For which values of $\alpha$ is the disk $B = \{(x, y) \mid x^2+y^2 \leq 1\}$ positively invariant?

Question

Given the following dynamical system

$$\begin{aligned} \dot x &= f(x,y) = -x + \alpha y \\ \dot y &= g(x,y) = -y\end{aligned}$$

for which values of $\alpha$ is the disk $B = \{(x, y)\mid x^2+y^2 \leq 1\}$ positively invariant?

Now what I have done is that I have taken the orbital derivative of $x^2 + y^2$. This gives

$$\frac{dV}{dt} = 2x\dot x + 2y \dot y = 2x(-x+\alpha y) - 2y^2$$

Now I say at the edge of this disk we have $x^2 + y^2 = 1$ so I now get

$$\frac{dV}{dt}= -2 +2x\alpha y$$

and I want $\frac{dV}{dt} < 0$ so from this I conclude that $\alpha < \frac{1}{xy}$.

Now here I am just looking for some clarification. If I have done this wrong can someone please point me in the correct direction. I am not very confident in my answer due to the fact I have not got a actual numerate answer.

Answer 1

Your reasoning is O.K., however I don't think that it will lead to useful results. I would use the inequality $$ 2 x y \le x^2 + y^2. $$ Assume $\alpha \ge 0$. So you have $$ \frac{dV}{dt} = -2 x^2 + 2 \alpha x y - 2 y^2 \le (- 2 + \alpha) (x^2 + y^2), $$ which is $\le - 2 + \alpha$ on the boundary $x^2 + y^2 = 1$ of the disk $B$.

We have thus obtain a sufficient condition, $0 \le \alpha < 2$, for the disk $B$ to be positively invariant.

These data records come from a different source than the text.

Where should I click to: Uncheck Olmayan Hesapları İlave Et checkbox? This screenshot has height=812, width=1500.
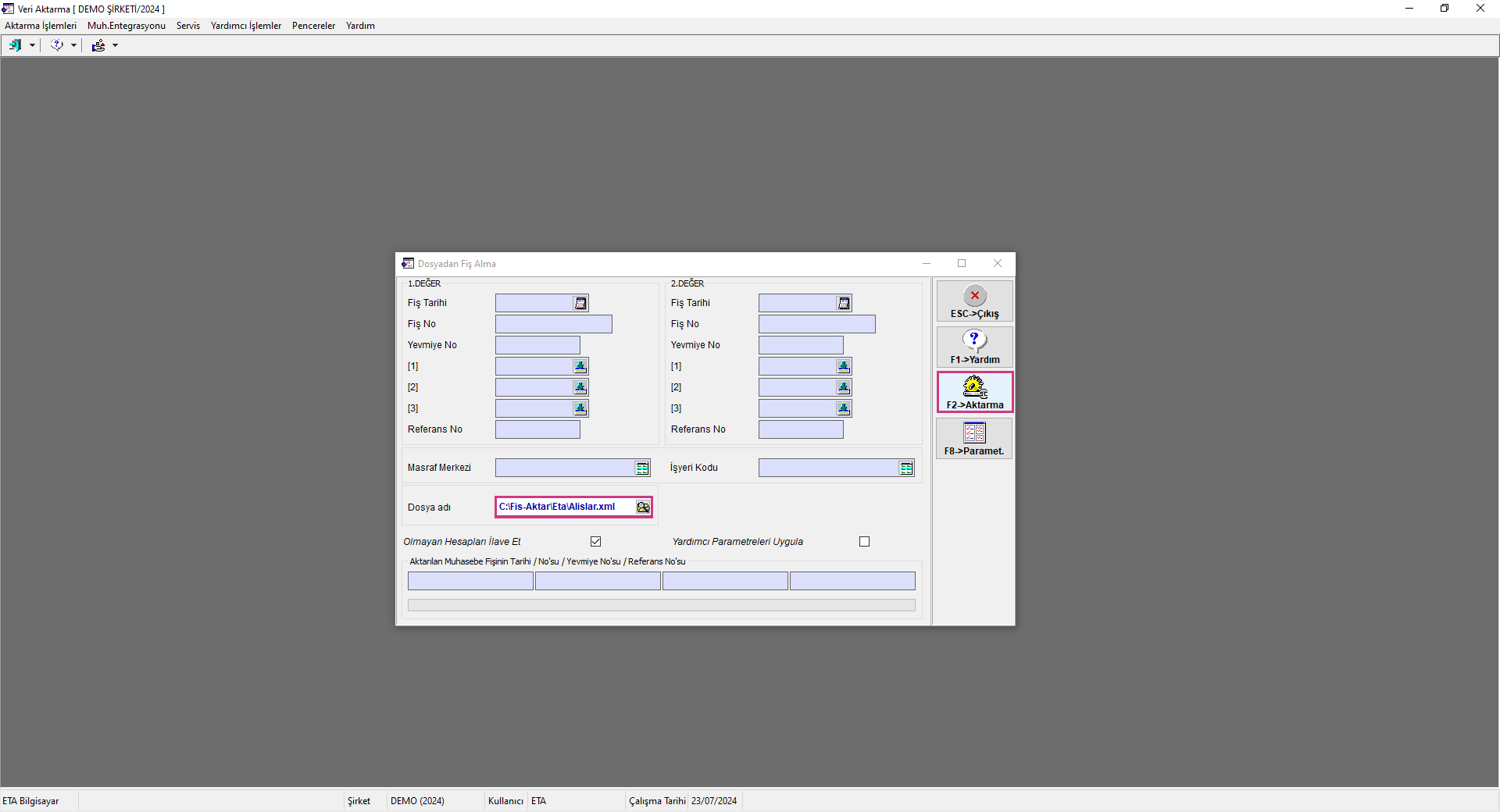596,542
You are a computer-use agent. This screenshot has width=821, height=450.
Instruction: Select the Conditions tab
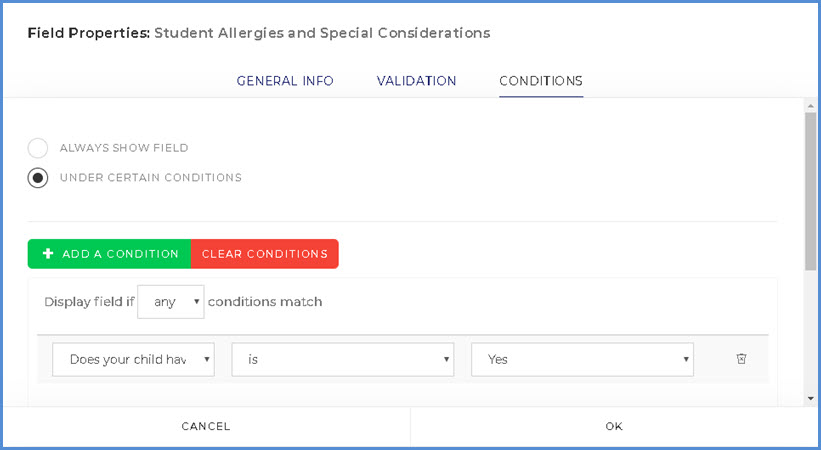(x=541, y=81)
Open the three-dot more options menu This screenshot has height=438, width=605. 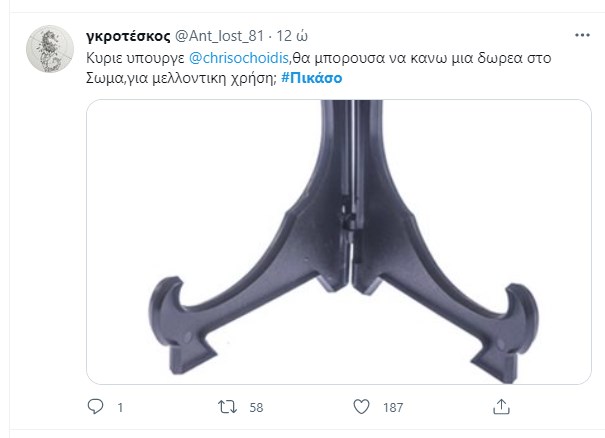[582, 35]
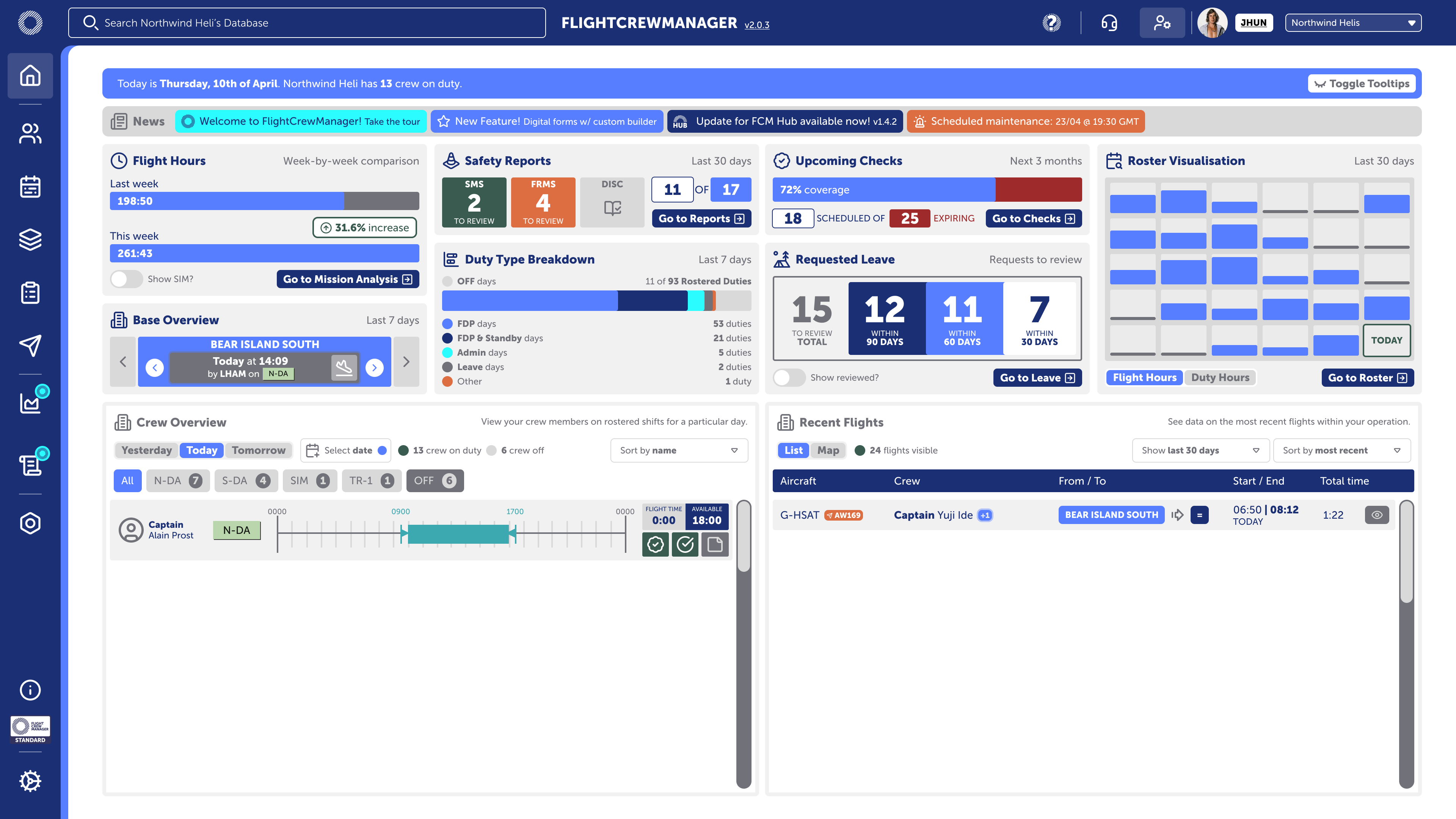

Regarding necessary conditions, let $\alpha > 2$, and consider the field vector at $(\sqrt{2}/2, \sqrt{2}/2)$. Its $x$-coordinate is bigger than $\sqrt{2}/2$, and its $y$-coordinate is $-\sqrt{2}/2$. So the vector points out of $B$, consequently, the orbit passing through $(\sqrt{2}/2, \sqrt{2}/2)$ leaves the disk $B$.

Answer 2

Using polar coordinates, $x = \cos (\theta)$ and $y = \sin (\theta)$, we obtain

$$\dot V = -2 + 2 \alpha x y = -2 + 2 \alpha \cos(\theta) \sin (\theta) = -2 + \alpha \sin(2 \theta)$$

which is nonpositive for $\alpha \in [-2,2]$.